● **Task objective**: Copy every record below exactly as written, but leave out the pictures.

● **Provided data**:
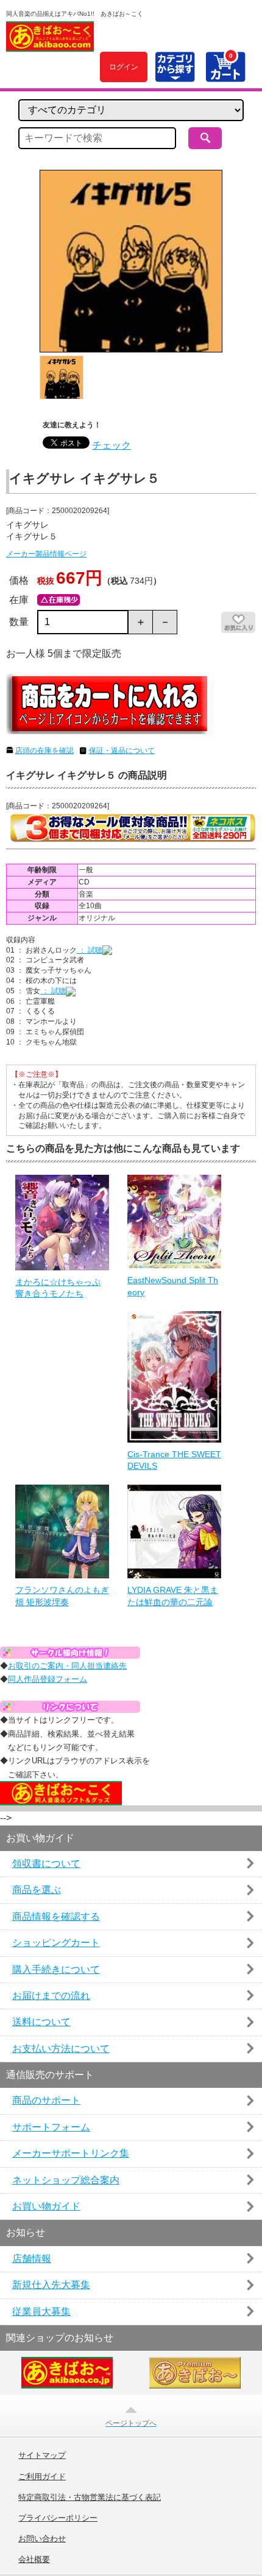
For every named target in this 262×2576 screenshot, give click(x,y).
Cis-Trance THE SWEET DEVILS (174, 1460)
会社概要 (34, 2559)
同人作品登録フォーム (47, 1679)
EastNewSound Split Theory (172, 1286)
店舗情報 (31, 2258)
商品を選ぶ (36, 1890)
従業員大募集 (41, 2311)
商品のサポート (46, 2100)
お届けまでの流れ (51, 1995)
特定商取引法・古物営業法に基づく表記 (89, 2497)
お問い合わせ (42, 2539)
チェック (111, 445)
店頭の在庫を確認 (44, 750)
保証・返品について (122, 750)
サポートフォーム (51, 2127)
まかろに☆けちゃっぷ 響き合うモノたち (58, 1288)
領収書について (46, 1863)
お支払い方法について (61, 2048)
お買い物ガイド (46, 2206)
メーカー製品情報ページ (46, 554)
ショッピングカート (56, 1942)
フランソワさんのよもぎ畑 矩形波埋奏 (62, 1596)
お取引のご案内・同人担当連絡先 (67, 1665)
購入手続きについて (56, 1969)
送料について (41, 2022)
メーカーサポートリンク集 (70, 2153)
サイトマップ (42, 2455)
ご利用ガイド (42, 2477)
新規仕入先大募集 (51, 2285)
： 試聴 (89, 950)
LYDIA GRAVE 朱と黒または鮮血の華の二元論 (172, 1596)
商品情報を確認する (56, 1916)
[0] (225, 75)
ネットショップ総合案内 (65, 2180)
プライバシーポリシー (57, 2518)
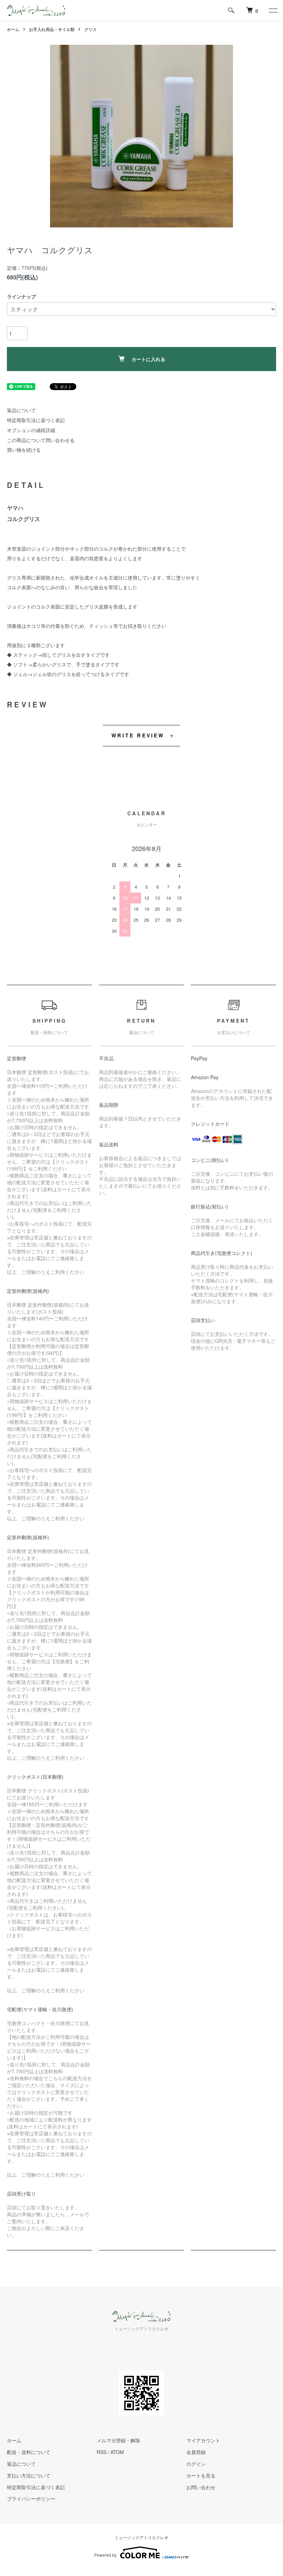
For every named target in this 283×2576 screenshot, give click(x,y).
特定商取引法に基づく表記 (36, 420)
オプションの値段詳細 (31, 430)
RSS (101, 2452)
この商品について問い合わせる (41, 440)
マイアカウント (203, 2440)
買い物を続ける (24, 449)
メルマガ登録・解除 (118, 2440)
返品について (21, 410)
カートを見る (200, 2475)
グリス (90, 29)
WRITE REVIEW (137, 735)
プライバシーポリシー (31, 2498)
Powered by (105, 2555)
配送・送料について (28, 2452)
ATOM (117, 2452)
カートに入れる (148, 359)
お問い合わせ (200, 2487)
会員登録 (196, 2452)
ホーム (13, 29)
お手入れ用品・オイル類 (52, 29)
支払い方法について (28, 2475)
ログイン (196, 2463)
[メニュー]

● **Result for this exercise**:
For every named target in this 262×2576 screenshot, give click(x,y).
Cis-Trance THE SWEET DEVILS (174, 1460)
会社概要 (34, 2559)
同人作品登録フォーム (47, 1679)
EastNewSound Split Theory (172, 1286)
店舗情報 (31, 2258)
商品を選ぶ (36, 1890)
従業員大募集 (41, 2311)
商品のサポート (46, 2100)
お届けまでの流れ (51, 1995)
特定商取引法・古物営業法に基づく表記 (89, 2497)
お問い合わせ (42, 2539)
チェック (111, 445)
店頭の在庫を確認 (44, 750)
保証・返品について (122, 750)
サポートフォーム (51, 2127)
まかろに☆けちゃっぷ 響き合うモノたち (58, 1288)
領収書について (46, 1863)
お支払い方法について (61, 2048)
お買い物ガイド (46, 2206)
メーカー製品情報ページ (46, 554)
ショッピングカート (56, 1942)
フランソワさんのよもぎ畑 矩形波埋奏 (62, 1596)
お取引のご案内・同人担当連絡先 (67, 1665)
購入手続きについて (56, 1969)
送料について (41, 2022)
メーカーサポートリンク集 (70, 2153)
サイトマップ (42, 2455)
ご利用ガイド (42, 2477)
新規仕入先大募集 (51, 2285)
： 試聴 (89, 950)
LYDIA GRAVE 朱と黒または鮮血の華の二元論 (172, 1596)
商品情報を確認する (56, 1916)
[0] (225, 75)
ネットショップ総合案内 (65, 2180)
プライバシーポリシー (57, 2518)
For every named target in this 283×2576 screenshot, give click(x,y).
特定商取引法に基づく表記 (36, 420)
オプションの値段詳細 (31, 430)
RSS (101, 2452)
この商品について問い合わせる (41, 440)
マイアカウント (203, 2440)
買い物を続ける (24, 449)
メルマガ登録・解除 (118, 2440)
返品について (21, 410)
カートを見る (200, 2475)
グリス (90, 29)
WRITE REVIEW (137, 735)
プライバシーポリシー (31, 2498)
Powered by (105, 2555)
配送・送料について (28, 2452)
ATOM (117, 2452)
カートに入れる (148, 359)
お問い合わせ (200, 2487)
会員登録 (196, 2452)
ホーム (13, 29)
お手入れ用品・オイル類 (52, 29)
支払い方法について (28, 2475)
ログイン (196, 2463)
[メニュー]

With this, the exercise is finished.